> _Texto para leitura_
Marcelo Moreno se desentendeu com Luxemburgo no Grêmio e acabou afastado - Lucas Uebel/Divulgação/Grêmio
Marcelo Moreno se desentendeu com Luxemburgo no Grêmio e acabou afastado Imagem: Lucas Uebel/Divulgação/Grêmio

Marcello De Vico

Do UOL, em Santos (SP)

24/03/2019 04h00

Desde 2015 no futebol chinês, o filho de pai brasileiro e mãe boliviana Marcelo Moreno deixou seu nome marcado no país verde e amarelo, especialmente no Cruzeiro, onde foi o artilheiro da Libertadores em 2008, em sua primeira passagem, e conquistou o Campeonato Brasileiro de 2014, quando voltou ao time celeste emprestado pelo Grêmio. Mas um atrito com o técnico Vanderlei Luxemburgo acabou interrompendo a sua passagem pelo time gaúcho.

Em entrevista exclusiva ao UOL Esporte, Marcelo Moreno diz ainda não entender o que aconteceu entre ele e o treinador, com quem fez boa temporada em 2012 - sendo artilheiro do time com 21 gols em 55 jogos.

"Eu sempre me perguntei qual o problema que o Luxemburgo teve comigo no Grêmio. Era o artilheiro do time na temporada anterior, consegui fazer o gol da classificação para a Libertadores do ano seguinte e, quando vira a temporada, ele simplesmente me afasta e isso me prejudica bastante porque eu fico dois meses sem treinar com o grupo", lembra Moreno.

"E eu chego empolgado para fazer o meu trabalho, e não é o mesmo do que quando você está treinando todos os dias, jogando... Por um lado me prejudicou, sim. Era mais fácil ele falar comigo, ter uma conversa de homem para homem e falar que eu não faria parte do ano seguinte. Aí eu me preparava melhor para poder ir para qualquer lugar e trabalhar de forma correta, como se deve, e não ter passado por tanta coisa desagradável que eu passei. Seria melhor uma conversa cara a cara e não ter que sofrer o que eu sofri", acrescenta.

"Não estava 100% no Flamengo"

Sem clima com Luxemburgo, Marcelo Moreno acabou emprestado ao Flamengo no mês de maio. O começo foi promissor, com quatro gols nos sete primeiros jogos, mas a passagem pelo clube carioca terminou sem grande destaque. Ainda assim, disputou algumas partidas na campanha da Copa do Brasil que terminou com título rubro-negro - em final contra o Athletico.

06.jul.2013 - Marcelo Moreno comemora primeiro gol do Flamengo sobre o Coritiba pelo Campeonato Brasileiro - Foto: Pedro Ladeira/Folhapress, ESPORTE - Foto: Pedro Ladeira/Folhapress, ESPORTE
Imagem: Foto: Pedro Ladeira/Folhapress, ESPORTE
"Quando eu cheguei ao Flamengo, queria dar o melhor de mim dentro e fora de campo, ser um jogador que pudesse ajudar. Fui com a mentalidade positiva de ganhar títulos, e consegui ganhar um com os meus companheiros, uma Copa do Brasil, e é isso que se deixa na história. Mesmo você jogando todos os jogos ou menos. O grupo sempre vai estar na história", conta.

> _Material fornecido_
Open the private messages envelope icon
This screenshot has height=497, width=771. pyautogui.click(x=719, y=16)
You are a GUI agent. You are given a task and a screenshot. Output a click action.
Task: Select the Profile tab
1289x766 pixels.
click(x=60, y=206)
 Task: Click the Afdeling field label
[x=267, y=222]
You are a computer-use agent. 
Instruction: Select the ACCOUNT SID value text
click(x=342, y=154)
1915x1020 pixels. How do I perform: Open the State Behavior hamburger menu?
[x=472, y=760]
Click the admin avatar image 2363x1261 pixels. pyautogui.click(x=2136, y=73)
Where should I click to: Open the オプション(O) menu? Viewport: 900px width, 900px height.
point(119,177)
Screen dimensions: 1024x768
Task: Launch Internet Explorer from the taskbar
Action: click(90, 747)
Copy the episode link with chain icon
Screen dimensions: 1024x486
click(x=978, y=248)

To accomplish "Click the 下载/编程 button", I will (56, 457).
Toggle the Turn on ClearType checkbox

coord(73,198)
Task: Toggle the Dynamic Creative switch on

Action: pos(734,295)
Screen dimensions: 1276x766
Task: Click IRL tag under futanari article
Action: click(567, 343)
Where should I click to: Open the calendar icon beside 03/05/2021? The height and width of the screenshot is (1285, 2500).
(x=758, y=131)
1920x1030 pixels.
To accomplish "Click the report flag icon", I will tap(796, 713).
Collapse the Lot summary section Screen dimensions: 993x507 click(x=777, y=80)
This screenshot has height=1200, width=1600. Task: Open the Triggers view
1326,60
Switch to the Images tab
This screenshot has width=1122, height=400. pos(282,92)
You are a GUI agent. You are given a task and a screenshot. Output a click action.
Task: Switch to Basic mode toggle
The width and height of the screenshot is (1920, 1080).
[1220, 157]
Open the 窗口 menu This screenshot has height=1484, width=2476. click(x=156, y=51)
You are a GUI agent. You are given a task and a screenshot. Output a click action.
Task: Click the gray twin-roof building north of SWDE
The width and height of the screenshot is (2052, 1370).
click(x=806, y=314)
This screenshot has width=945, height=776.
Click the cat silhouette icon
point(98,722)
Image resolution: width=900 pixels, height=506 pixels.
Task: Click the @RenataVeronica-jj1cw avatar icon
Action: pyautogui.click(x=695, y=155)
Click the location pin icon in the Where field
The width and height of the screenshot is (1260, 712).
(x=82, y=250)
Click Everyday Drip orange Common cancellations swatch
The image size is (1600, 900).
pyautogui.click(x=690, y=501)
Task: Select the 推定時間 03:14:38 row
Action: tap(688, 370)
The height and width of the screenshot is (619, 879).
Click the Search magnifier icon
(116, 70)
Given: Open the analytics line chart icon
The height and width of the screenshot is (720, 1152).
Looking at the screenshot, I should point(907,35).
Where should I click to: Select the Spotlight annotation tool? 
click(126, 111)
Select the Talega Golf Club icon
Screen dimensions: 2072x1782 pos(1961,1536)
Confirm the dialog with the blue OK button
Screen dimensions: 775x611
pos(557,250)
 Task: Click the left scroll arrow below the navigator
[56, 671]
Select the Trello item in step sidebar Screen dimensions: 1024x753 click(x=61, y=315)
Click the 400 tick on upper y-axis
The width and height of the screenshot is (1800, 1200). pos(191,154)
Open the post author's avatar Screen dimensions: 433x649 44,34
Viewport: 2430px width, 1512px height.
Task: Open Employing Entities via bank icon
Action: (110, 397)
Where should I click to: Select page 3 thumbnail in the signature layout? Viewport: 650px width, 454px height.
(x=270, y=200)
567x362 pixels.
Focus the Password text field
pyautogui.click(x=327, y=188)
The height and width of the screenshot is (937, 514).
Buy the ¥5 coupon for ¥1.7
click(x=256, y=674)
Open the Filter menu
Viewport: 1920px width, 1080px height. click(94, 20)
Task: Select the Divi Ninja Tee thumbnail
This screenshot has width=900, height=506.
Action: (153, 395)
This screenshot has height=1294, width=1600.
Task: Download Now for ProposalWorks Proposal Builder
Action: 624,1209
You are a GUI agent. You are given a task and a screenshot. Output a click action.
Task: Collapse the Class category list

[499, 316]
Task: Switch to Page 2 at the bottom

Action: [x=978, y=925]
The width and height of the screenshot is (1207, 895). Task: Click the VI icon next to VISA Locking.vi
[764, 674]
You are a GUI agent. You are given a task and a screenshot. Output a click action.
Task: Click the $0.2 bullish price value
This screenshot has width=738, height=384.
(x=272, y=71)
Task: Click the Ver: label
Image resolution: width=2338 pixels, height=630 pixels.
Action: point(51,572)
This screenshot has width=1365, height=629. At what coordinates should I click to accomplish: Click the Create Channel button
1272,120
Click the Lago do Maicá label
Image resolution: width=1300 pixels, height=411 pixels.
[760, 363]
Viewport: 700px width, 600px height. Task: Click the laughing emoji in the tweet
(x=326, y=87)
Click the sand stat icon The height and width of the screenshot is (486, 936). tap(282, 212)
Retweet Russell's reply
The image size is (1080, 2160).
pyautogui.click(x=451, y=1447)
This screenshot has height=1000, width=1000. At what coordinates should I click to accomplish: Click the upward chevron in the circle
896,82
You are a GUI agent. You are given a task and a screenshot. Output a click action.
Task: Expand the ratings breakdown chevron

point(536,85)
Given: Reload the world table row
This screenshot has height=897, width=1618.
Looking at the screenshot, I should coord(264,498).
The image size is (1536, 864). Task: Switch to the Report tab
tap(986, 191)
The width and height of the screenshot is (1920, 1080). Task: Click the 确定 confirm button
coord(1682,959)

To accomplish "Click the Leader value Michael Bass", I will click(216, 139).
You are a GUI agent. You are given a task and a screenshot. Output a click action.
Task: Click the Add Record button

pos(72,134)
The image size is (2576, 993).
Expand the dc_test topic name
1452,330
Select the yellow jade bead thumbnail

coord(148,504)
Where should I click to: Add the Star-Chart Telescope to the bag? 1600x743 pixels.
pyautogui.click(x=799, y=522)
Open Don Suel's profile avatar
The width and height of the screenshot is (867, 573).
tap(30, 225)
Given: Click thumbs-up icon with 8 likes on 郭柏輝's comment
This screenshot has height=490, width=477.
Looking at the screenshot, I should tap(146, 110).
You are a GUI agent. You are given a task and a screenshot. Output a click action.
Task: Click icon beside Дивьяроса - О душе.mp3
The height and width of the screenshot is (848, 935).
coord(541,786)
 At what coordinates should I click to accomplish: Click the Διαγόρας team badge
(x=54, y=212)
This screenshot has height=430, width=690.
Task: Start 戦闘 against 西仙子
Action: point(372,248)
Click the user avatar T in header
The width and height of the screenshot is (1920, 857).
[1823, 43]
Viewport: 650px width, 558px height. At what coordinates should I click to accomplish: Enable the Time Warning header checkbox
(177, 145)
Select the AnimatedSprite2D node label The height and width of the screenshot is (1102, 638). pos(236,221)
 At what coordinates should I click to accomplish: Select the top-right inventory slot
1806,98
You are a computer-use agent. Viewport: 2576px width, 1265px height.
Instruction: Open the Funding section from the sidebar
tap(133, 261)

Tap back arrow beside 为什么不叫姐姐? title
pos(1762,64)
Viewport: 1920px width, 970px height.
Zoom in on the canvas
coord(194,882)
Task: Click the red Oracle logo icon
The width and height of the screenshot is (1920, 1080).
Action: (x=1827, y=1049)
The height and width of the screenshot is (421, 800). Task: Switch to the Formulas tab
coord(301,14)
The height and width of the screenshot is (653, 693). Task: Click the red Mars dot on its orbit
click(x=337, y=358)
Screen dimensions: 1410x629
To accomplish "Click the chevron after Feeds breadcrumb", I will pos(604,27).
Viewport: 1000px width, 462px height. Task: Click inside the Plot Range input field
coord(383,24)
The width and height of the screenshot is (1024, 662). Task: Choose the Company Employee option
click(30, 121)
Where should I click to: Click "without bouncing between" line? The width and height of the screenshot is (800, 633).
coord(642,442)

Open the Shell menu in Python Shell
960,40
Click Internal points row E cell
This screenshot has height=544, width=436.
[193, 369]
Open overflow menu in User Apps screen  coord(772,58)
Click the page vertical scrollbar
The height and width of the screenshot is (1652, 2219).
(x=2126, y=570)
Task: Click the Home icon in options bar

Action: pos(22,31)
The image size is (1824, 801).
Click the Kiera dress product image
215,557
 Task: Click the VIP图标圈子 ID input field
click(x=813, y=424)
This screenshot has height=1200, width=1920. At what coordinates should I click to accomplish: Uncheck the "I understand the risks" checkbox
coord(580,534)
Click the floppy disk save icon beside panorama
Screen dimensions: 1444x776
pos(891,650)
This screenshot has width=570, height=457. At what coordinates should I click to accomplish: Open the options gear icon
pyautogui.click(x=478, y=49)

> _Tarefa proposta A_
Extraia sem alterações o trecho do texto sobre Marcelo Moreno que começa em "24/03/2019 04h00" e termina em "pelo time gaúcho.".
> _Tarefa proposta B_
Liste todos os clubes de futebol citados no texto sobre Marcelo Moreno, na ordem em que aparecem pela primeira vez.

> _Resposta esperada A_
24/03/2019 04h00

Desde 2015 no futebol chinês, o filho de pai brasileiro e mãe boliviana Marcelo Moreno deixou seu nome marcado no país verde e amarelo, especialmente no Cruzeiro, onde foi o artilheiro da Libertadores em 2008, em sua primeira passagem, e conquistou o Campeonato Brasileiro de 2014, quando voltou ao time celeste emprestado pelo Grêmio. Mas um atrito com o técnico Vanderlei Luxemburgo acabou interrompendo a sua passagem pelo time gaúcho.

> _Resposta esperada B_
Grêmio
Cruzeiro
Flamengo
Athletico
Coritiba